#### Section du document ####

En fait, dans les affirmations qu’il a faites sous serment, le demandeur a dit tout le contraire, à savoir qu’aucun des deux organismes n’avait agi et qu’on l’avait informé au nom du tribunal qu’on ne pouvait pas entamer de poursuites contre son oncle par alliance parce que ce dernier était maintenant très haut placé. La conclusion tirée par la Commission était donc déraisonnable.

 

[9]               Dans la présente affaire, je ne peux pas dire que nonobstant les conclusions manifestement déraisonnables susmentionnées, il y avait par ailleurs suffisamment de preuves justifiant la conclusion de la Commission. Par conséquent, je dois conclure que la décision de la Commission est manifestement déraisonnable. Bien sûr, cela ne revient pas à dire que la demande du demandeur était pleinement convaincante et que tout ce qu’il a déclaré était crédible. Je pense simplement que la Commission n’a pas démontré dans ses motifs qu’elle avait des raisons valables de ne pas accorder de crédibilité aux affirmations du demandeur.

 

Dispositif

[10]           Par conséquent, j’annulerai la décision et renverrai l’affaire à la Commission, devant un tribunal différemment constitué, pour un nouvel examen. Les avocats n’ont soulevé aucune question à certifier et aucune question ne sera certifiée.

####

### Problèmes à résoudre
- 1) D'après l'extrait de jugement ci-dessus, devant qui l'affaire est-elle renvoyée pour un nouvel examen ?
- 2) Reprenez l'extrait de jugement ci-dessus à la suite de sa dernière phrase et poursuivez-le.

#### Bloc de données ####

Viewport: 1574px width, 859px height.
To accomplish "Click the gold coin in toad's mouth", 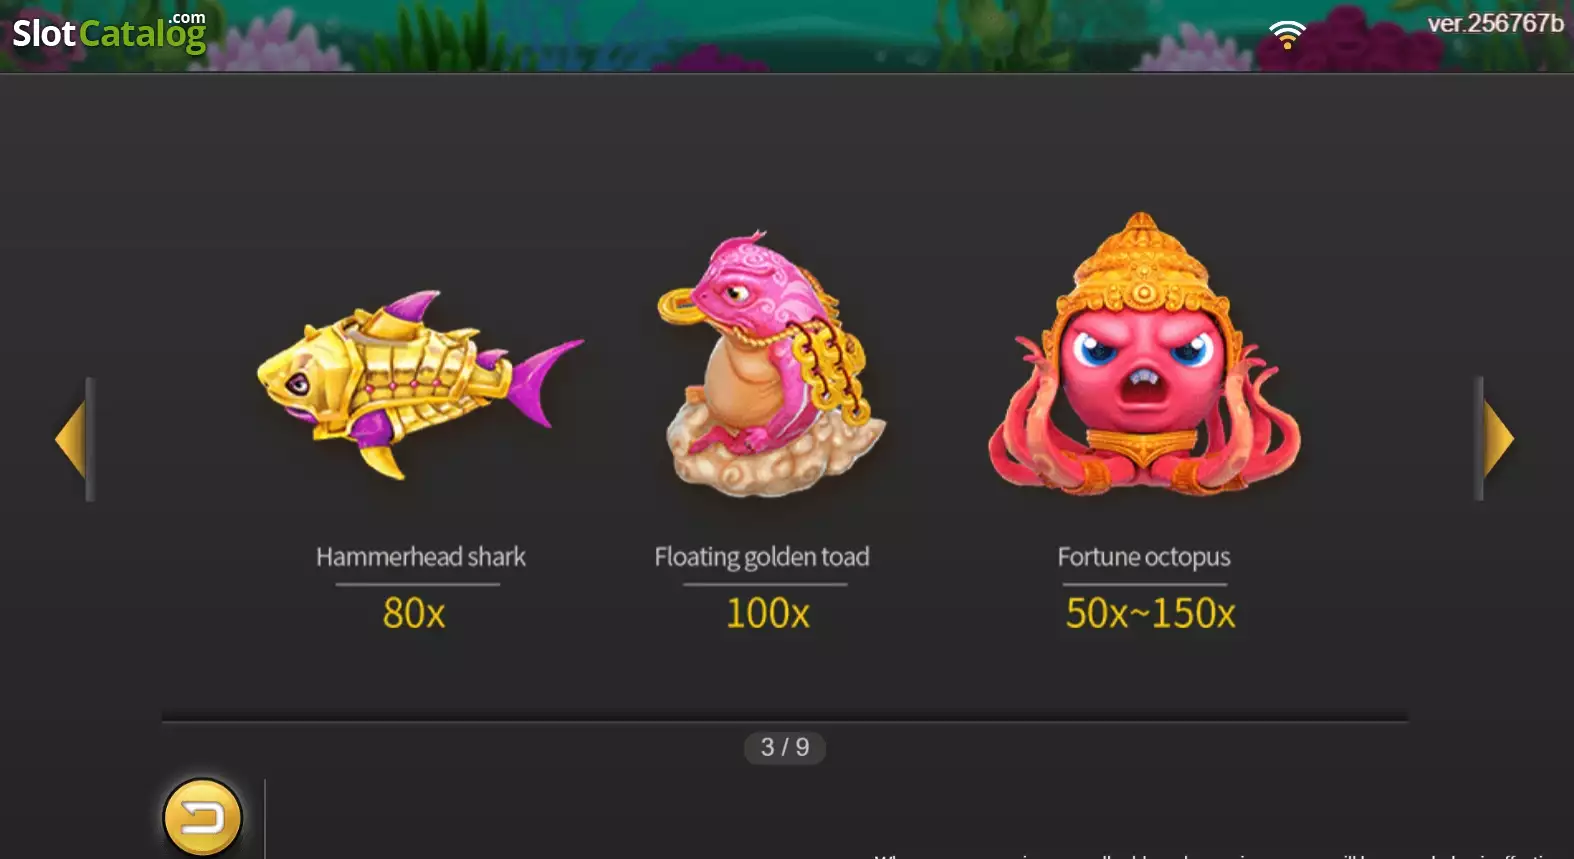I will point(677,304).
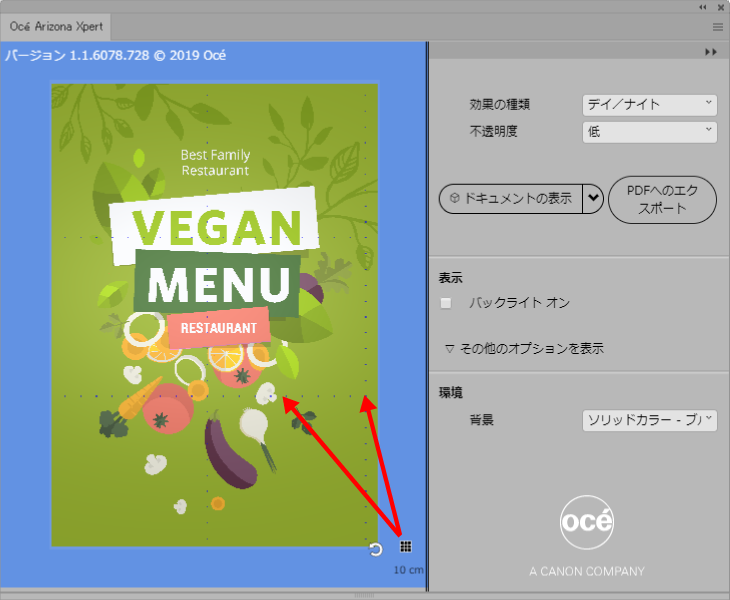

####

### Réponses par tâche
- 1) Devant la Commission, siégeant en un tribunal différemment constitué.

- 2)
JUGEMENT

 

LA COUR STATUE que la décision de la Section de la protection des réfugiés de la Commission de l’immigration et du statut de réfugié du Canada rendue le 4 mai 2007 est annulée et que l’affaire est renvoyée à la Commission, devant un tribunal différemment constitué, pour un nouvel examen.

 

 

« B. L. Strayer »

Juge suppléant

 

 

 

 

 

Traduction certifiée conforme

Jacques Deschênes, LL.B.

 


COUR FÉDÉRALE

 

AVOCATS INSCRITS AU DOSSIER

 

 

 

DOSSIER :                                        IMM-2231-07

 

INTITULÉ :                                       MOHAMMAD-RAHIM ZAZAY

                                                            c.

                                                            LE MINISTRE DE LA CITOYENNETÉ ET DE L’IMMIGRATION                                                                                                                        

LIEU DE L’AUDIENCE :                 Toronto (Ontario)

 

DATE DE L’AUDIENCE :               11 février 2008

 

MOTIFS DU JUGEMENT ET

JUGEMENT :                                    Le juge Strayer

 

DATE :                                               Le 13 février 2008

 

 

 

COMPARUTIONS :

 

Randal Montgomery

POUR LE DEMANDEUR

 

Jamie Todd

POUR LE DÉFENDEUR

 

 

AVOCATS INSCRITS AU DOSSIER :

 

Rodney Woolf

Avocat

Toronto (Ontario)

 

POUR LE DEMANDEUR

John H. Sims, c.r.

Sous-procureur général du Canada

Toronto (Ontario)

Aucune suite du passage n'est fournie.